- Extracted entries:
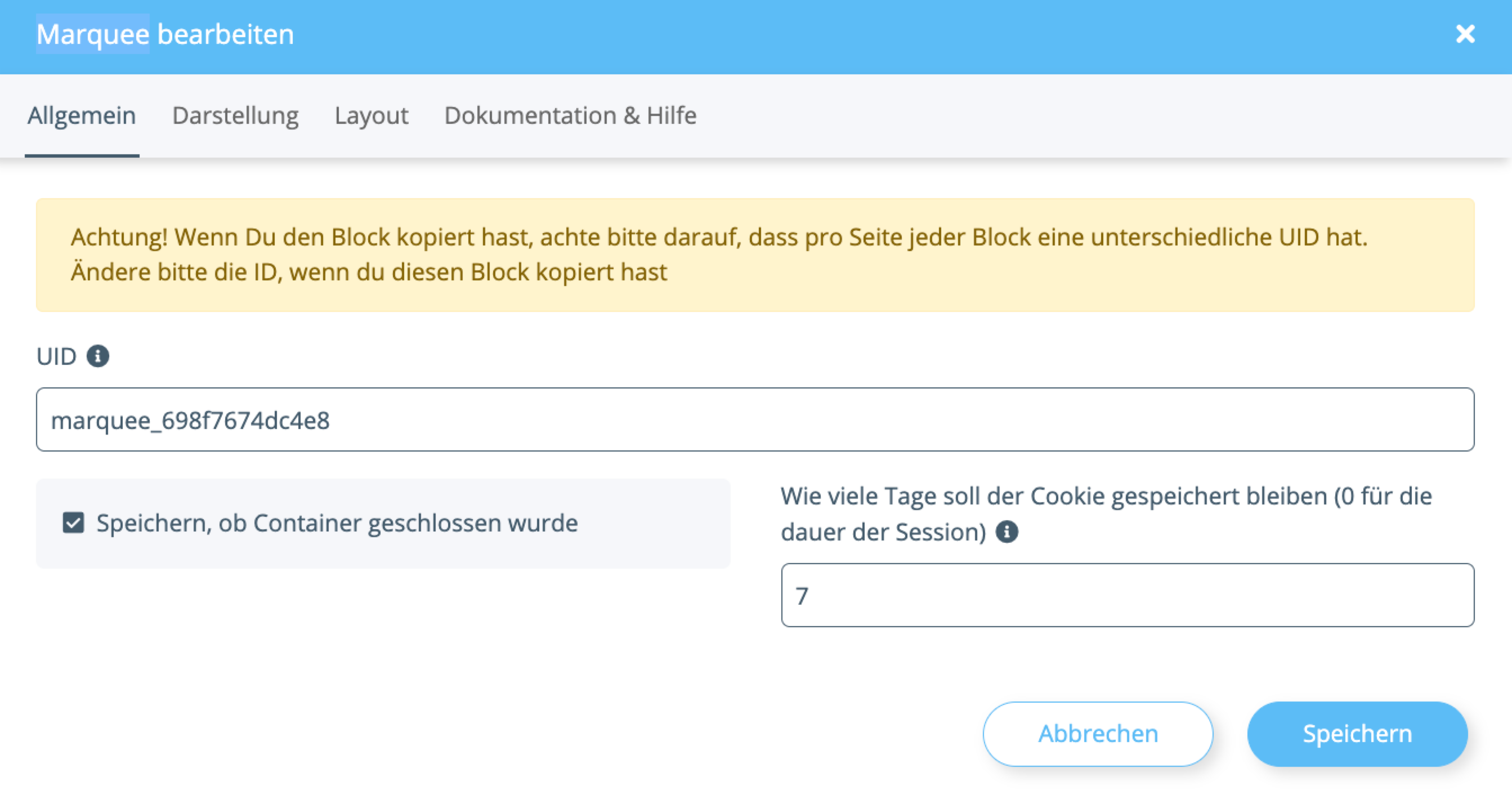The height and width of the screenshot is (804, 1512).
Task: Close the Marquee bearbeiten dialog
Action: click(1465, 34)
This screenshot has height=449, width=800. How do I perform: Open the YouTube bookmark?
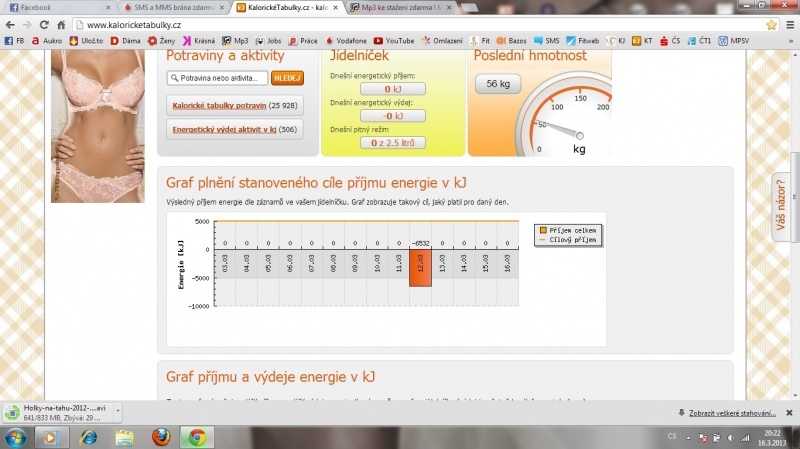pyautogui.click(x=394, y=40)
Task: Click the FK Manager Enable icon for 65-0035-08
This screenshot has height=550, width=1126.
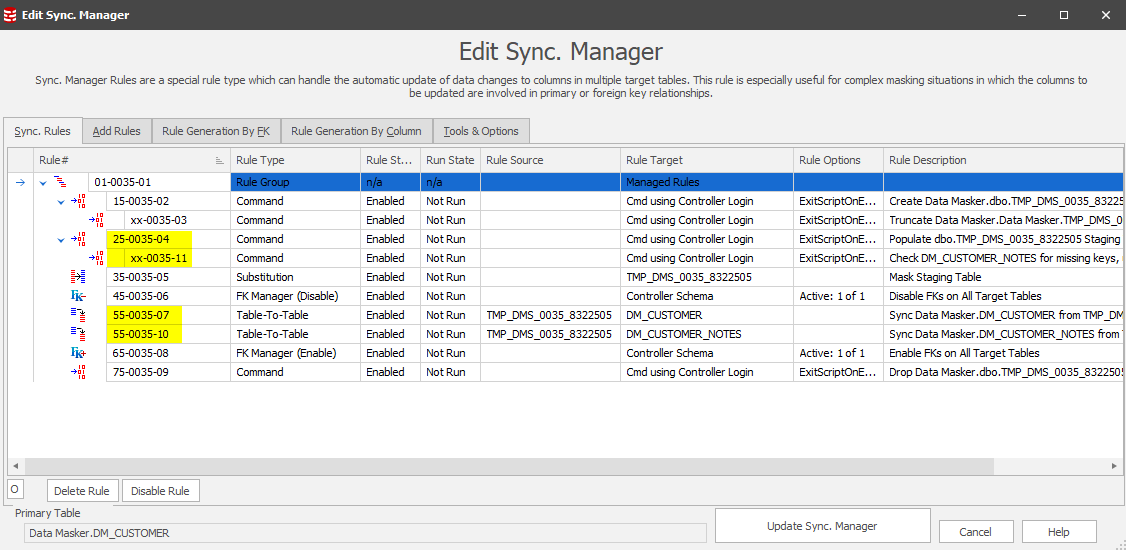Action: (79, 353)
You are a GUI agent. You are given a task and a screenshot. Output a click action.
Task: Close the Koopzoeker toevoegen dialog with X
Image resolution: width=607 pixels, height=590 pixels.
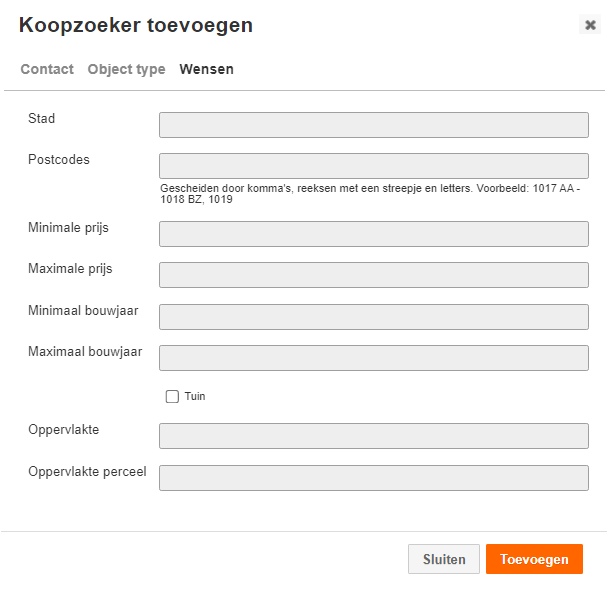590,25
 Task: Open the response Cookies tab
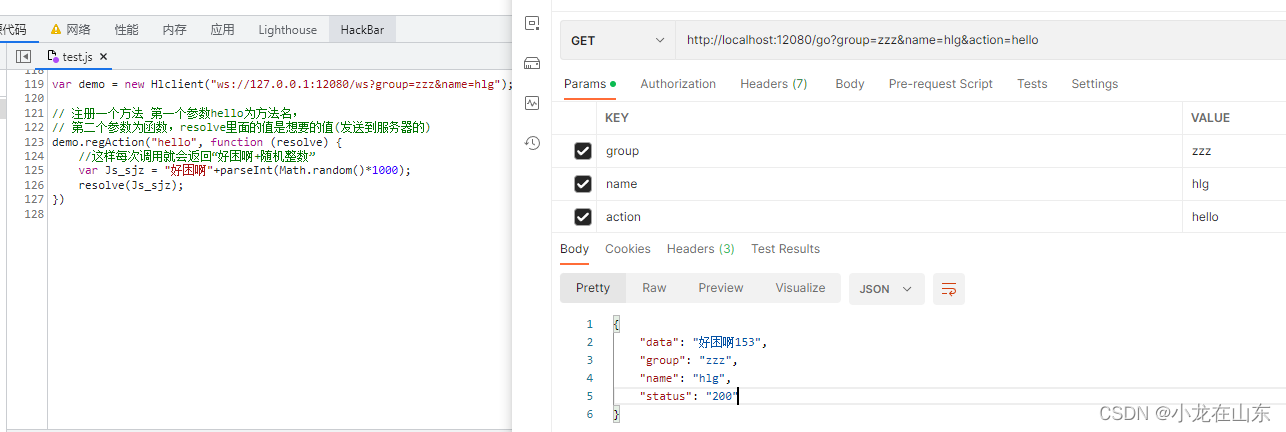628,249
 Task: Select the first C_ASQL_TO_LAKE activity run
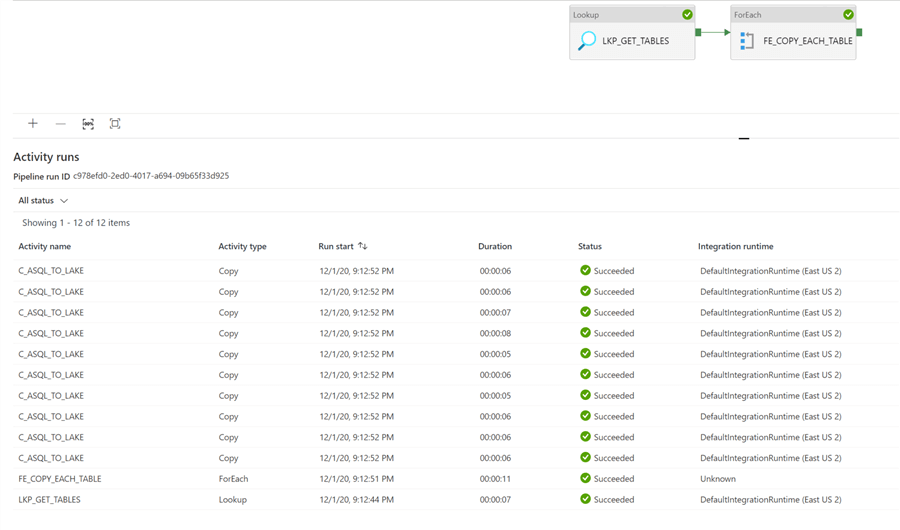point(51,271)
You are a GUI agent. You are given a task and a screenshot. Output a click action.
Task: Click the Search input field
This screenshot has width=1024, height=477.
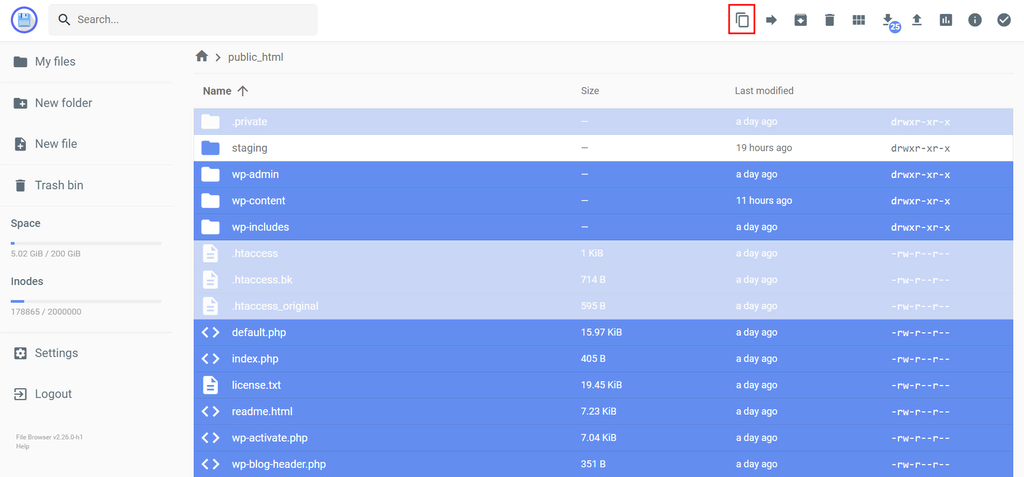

- How to complete this task: The lines to retype begin with the one containing "Task: Open the response Cookies tab" and end with the last line of the records. Reproduce them exactly and omit the pictures.

- Your solution:
 Task: Open the response Cookies tab
628,249
 Task: Select the first C_ASQL_TO_LAKE activity run
point(51,271)
You are a GUI agent. You are given a task and a screenshot. Output a click action.
Task: Click the Search input field
This screenshot has width=1024, height=477.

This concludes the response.